### Word and element location records
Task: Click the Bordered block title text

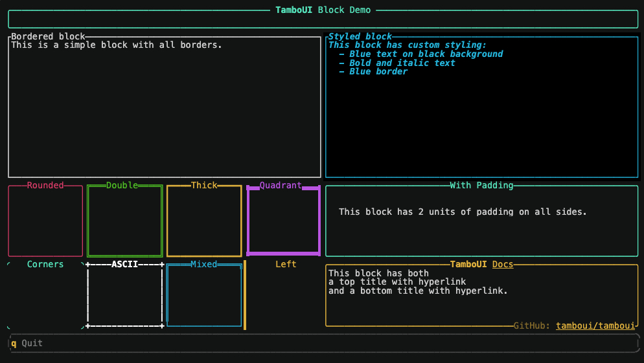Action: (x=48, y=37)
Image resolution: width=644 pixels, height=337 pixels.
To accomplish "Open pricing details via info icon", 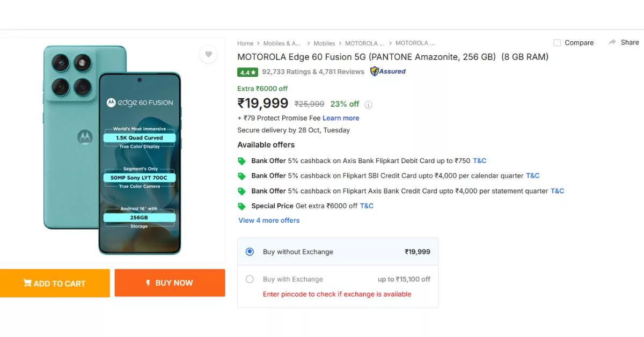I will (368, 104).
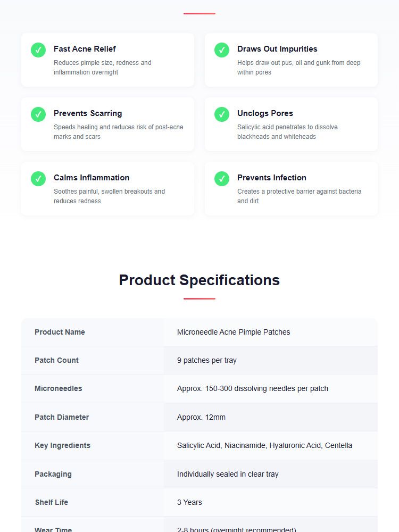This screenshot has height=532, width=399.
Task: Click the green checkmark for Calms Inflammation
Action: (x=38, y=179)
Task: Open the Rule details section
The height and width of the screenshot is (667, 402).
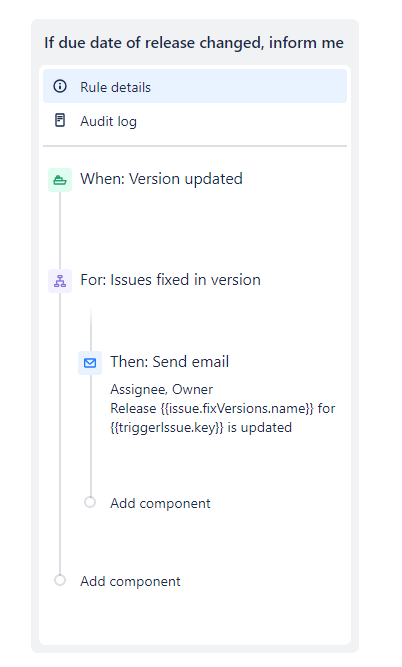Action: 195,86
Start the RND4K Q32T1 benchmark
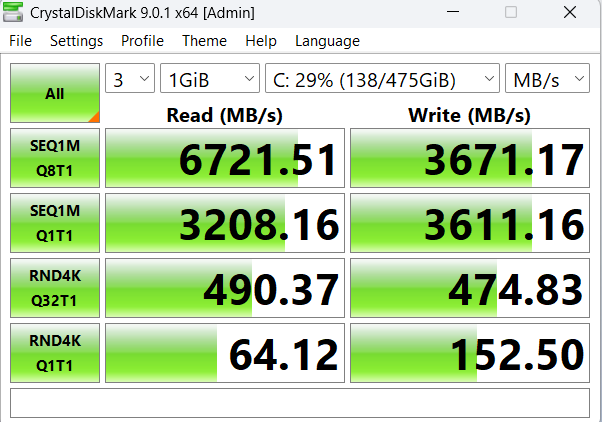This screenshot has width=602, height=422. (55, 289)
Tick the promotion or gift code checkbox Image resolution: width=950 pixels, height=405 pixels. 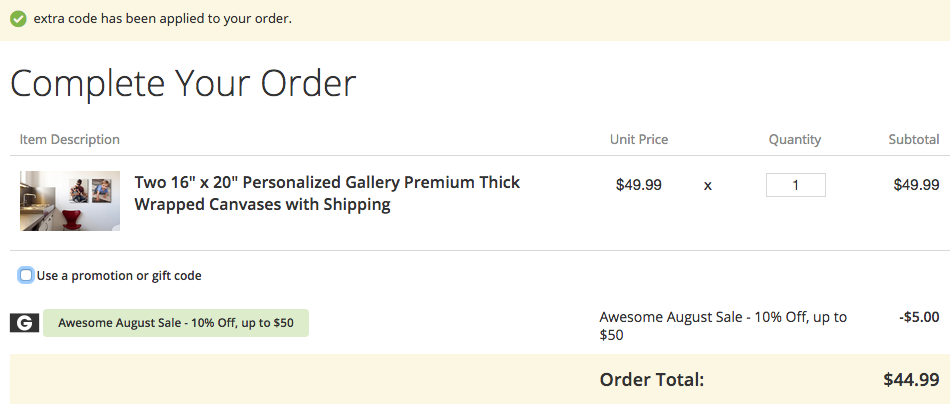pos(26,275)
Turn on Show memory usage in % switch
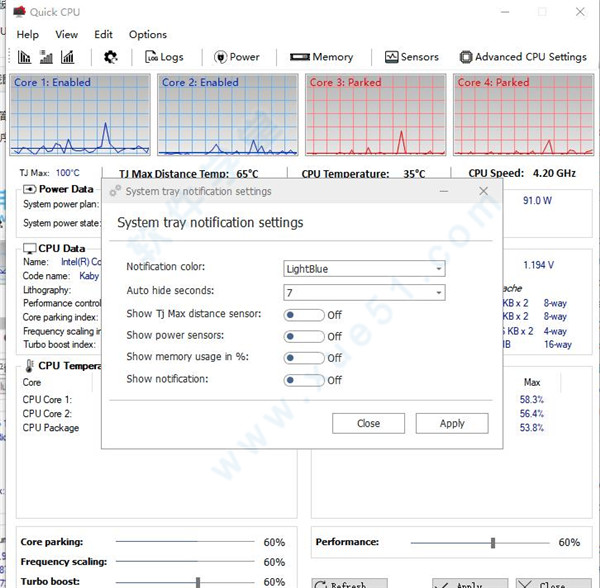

### Problem to work on
Which lines contain the string "Click"? Show each of them in full.

### Complete output
Task: Click the Bordered block title text
Task: Click the green checkmark for Calms Inflammation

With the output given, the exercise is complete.